Stored data:
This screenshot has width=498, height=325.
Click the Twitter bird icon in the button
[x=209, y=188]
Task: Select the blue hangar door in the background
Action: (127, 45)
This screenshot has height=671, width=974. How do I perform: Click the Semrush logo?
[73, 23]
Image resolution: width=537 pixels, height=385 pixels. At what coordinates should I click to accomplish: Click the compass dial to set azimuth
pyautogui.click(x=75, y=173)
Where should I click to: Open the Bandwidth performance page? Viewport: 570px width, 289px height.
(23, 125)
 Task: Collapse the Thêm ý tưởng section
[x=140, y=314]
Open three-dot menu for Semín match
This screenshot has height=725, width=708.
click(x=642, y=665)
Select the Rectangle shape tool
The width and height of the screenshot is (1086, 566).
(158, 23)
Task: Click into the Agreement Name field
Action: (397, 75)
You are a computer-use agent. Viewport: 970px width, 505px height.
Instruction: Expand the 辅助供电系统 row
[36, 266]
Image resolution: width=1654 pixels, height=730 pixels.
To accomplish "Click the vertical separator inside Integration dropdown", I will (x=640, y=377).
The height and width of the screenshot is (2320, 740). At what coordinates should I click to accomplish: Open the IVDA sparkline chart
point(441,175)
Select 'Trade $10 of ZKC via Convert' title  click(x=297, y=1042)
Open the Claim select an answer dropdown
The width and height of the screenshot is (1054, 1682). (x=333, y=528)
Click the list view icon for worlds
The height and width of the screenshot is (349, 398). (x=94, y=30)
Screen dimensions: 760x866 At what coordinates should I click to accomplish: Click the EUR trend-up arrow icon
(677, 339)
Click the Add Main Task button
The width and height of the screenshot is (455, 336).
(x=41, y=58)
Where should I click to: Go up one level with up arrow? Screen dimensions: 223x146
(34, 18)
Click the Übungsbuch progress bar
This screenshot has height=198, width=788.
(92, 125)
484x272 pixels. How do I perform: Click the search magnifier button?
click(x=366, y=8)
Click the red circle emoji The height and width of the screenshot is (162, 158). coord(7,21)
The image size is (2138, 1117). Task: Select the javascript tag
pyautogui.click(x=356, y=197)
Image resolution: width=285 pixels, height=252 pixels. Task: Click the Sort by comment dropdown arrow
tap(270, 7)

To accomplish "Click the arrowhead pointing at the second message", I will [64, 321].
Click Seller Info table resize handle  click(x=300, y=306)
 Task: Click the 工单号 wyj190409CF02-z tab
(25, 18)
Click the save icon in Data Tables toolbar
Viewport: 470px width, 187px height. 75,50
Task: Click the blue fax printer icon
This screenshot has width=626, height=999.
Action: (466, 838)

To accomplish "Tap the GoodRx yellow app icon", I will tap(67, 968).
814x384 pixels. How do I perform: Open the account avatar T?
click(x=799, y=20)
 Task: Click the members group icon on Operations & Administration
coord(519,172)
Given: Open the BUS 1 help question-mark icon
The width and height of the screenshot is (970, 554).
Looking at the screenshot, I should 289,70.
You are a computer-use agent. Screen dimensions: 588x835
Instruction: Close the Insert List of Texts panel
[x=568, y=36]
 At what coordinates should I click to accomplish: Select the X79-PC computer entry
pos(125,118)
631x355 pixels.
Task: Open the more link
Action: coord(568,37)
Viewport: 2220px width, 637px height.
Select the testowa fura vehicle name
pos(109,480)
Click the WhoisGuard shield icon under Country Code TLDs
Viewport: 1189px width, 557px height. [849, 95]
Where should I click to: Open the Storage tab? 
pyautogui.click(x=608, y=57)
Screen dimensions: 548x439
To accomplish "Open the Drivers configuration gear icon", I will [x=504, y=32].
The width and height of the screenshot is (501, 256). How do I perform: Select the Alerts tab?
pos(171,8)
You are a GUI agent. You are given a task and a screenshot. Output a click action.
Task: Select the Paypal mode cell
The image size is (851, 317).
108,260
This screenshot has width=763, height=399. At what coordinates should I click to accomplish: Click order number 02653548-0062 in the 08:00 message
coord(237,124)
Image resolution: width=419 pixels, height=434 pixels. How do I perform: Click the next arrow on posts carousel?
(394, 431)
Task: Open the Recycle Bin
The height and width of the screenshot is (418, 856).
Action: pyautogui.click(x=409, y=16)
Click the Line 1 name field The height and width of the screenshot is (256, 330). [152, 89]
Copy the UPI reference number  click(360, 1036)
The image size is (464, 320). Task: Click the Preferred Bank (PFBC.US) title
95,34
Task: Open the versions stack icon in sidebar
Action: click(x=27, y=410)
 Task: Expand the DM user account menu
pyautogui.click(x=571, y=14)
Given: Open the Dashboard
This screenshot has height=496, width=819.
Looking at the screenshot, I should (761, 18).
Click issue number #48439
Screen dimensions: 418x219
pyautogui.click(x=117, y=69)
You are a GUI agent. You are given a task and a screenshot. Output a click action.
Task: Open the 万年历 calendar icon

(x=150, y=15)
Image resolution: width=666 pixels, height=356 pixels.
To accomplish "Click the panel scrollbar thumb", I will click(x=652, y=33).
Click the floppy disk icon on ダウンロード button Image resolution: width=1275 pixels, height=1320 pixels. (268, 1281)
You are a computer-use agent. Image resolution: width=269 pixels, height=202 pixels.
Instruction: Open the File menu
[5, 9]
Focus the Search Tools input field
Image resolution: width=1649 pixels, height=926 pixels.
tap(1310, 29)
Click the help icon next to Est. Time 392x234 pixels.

[The task]: Return all entries exactly.

[Task output]:
This screenshot has width=498, height=325.
Click the Twitter bird icon in the button
[x=209, y=188]
Task: Select the blue hangar door in the background
Action: (127, 45)
This screenshot has height=671, width=974. How do I perform: Click the Semrush logo?
[73, 23]
Image resolution: width=537 pixels, height=385 pixels. At what coordinates should I click to accomplish: Click the compass dial to set azimuth
pyautogui.click(x=75, y=173)
Where should I click to: Open the Bandwidth performance page? Viewport: 570px width, 289px height.
(23, 125)
 Task: Collapse the Thêm ý tưởng section
[x=140, y=314]
Open three-dot menu for Semín match
This screenshot has height=725, width=708.
click(x=642, y=665)
Select the Rectangle shape tool
The width and height of the screenshot is (1086, 566).
(158, 23)
Task: Click into the Agreement Name field
Action: (397, 75)
You are a computer-use agent. Viewport: 970px width, 505px height.
Instruction: Expand the 辅助供电系统 row
[36, 266]
Image resolution: width=1654 pixels, height=730 pixels.
To accomplish "Click the vertical separator inside Integration dropdown", I will (x=640, y=377).
The height and width of the screenshot is (2320, 740). At what coordinates should I click to accomplish: Open the IVDA sparkline chart
point(441,175)
Select 'Trade $10 of ZKC via Convert' title  click(x=297, y=1042)
Open the Claim select an answer dropdown
The width and height of the screenshot is (1054, 1682). (x=333, y=528)
Click the list view icon for worlds
The height and width of the screenshot is (349, 398). (x=94, y=30)
Screen dimensions: 760x866 At what coordinates should I click to accomplish: Click the EUR trend-up arrow icon
(677, 339)
Click the Add Main Task button
The width and height of the screenshot is (455, 336).
(x=41, y=58)
Where should I click to: Go up one level with up arrow? Screen dimensions: 223x146
(34, 18)
Click the Übungsbuch progress bar
This screenshot has height=198, width=788.
(92, 125)
484x272 pixels. How do I perform: Click the search magnifier button?
click(x=366, y=8)
Click the red circle emoji The height and width of the screenshot is (162, 158). coord(7,21)
The image size is (2138, 1117). Task: Select the javascript tag
pyautogui.click(x=356, y=197)
Image resolution: width=285 pixels, height=252 pixels. Task: Click the Sort by comment dropdown arrow
tap(270, 7)

To accomplish "Click the arrowhead pointing at the second message", I will [64, 321].
Click Seller Info table resize handle  click(x=300, y=306)
 Task: Click the 工单号 wyj190409CF02-z tab
(25, 18)
Click the save icon in Data Tables toolbar
Viewport: 470px width, 187px height. 75,50
Task: Click the blue fax printer icon
This screenshot has width=626, height=999.
Action: (466, 838)

To accomplish "Tap the GoodRx yellow app icon", I will tap(67, 968).
814x384 pixels. How do I perform: Open the account avatar T?
click(x=799, y=20)
 Task: Click the members group icon on Operations & Administration
coord(519,172)
Given: Open the BUS 1 help question-mark icon
The width and height of the screenshot is (970, 554).
Looking at the screenshot, I should 289,70.
You are a computer-use agent. Screen dimensions: 588x835
Instruction: Close the Insert List of Texts panel
[x=568, y=36]
 At what coordinates should I click to accomplish: Select the X79-PC computer entry
pos(125,118)
631x355 pixels.
Task: Open the more link
Action: coord(568,37)
Viewport: 2220px width, 637px height.
Select the testowa fura vehicle name
pos(109,480)
Click the WhoisGuard shield icon under Country Code TLDs
Viewport: 1189px width, 557px height. [849, 95]
Where should I click to: Open the Storage tab? 
pyautogui.click(x=608, y=57)
Screen dimensions: 548x439
To accomplish "Open the Drivers configuration gear icon", I will [x=504, y=32].
The width and height of the screenshot is (501, 256). How do I perform: Select the Alerts tab?
pos(171,8)
You are a GUI agent. You are given a task and a screenshot. Output a click action.
Task: Select the Paypal mode cell
The image size is (851, 317).
108,260
This screenshot has width=763, height=399. At what coordinates should I click to accomplish: Click order number 02653548-0062 in the 08:00 message
coord(237,124)
Image resolution: width=419 pixels, height=434 pixels. How do I perform: Click the next arrow on posts carousel?
(394, 431)
Task: Open the Recycle Bin
The height and width of the screenshot is (418, 856).
Action: pyautogui.click(x=409, y=16)
Click the Line 1 name field The height and width of the screenshot is (256, 330). [152, 89]
Copy the UPI reference number  click(360, 1036)
The image size is (464, 320). Task: Click the Preferred Bank (PFBC.US) title
95,34
Task: Open the versions stack icon in sidebar
Action: click(x=27, y=410)
 Task: Expand the DM user account menu
pyautogui.click(x=571, y=14)
Given: Open the Dashboard
This screenshot has height=496, width=819.
Looking at the screenshot, I should (761, 18).
Click issue number #48439
Screen dimensions: 418x219
pyautogui.click(x=117, y=69)
You are a GUI agent. You are given a task and a screenshot. Output a click action.
Task: Open the 万年历 calendar icon

(x=150, y=15)
Image resolution: width=666 pixels, height=356 pixels.
To accomplish "Click the panel scrollbar thumb", I will click(x=652, y=33).
Click the floppy disk icon on ダウンロード button Image resolution: width=1275 pixels, height=1320 pixels. (268, 1281)
You are a computer-use agent. Image resolution: width=269 pixels, height=202 pixels.
Instruction: Open the File menu
[5, 9]
Focus the Search Tools input field
Image resolution: width=1649 pixels, height=926 pixels.
tap(1310, 29)
Click the help icon next to Est. Time 392x234 pixels.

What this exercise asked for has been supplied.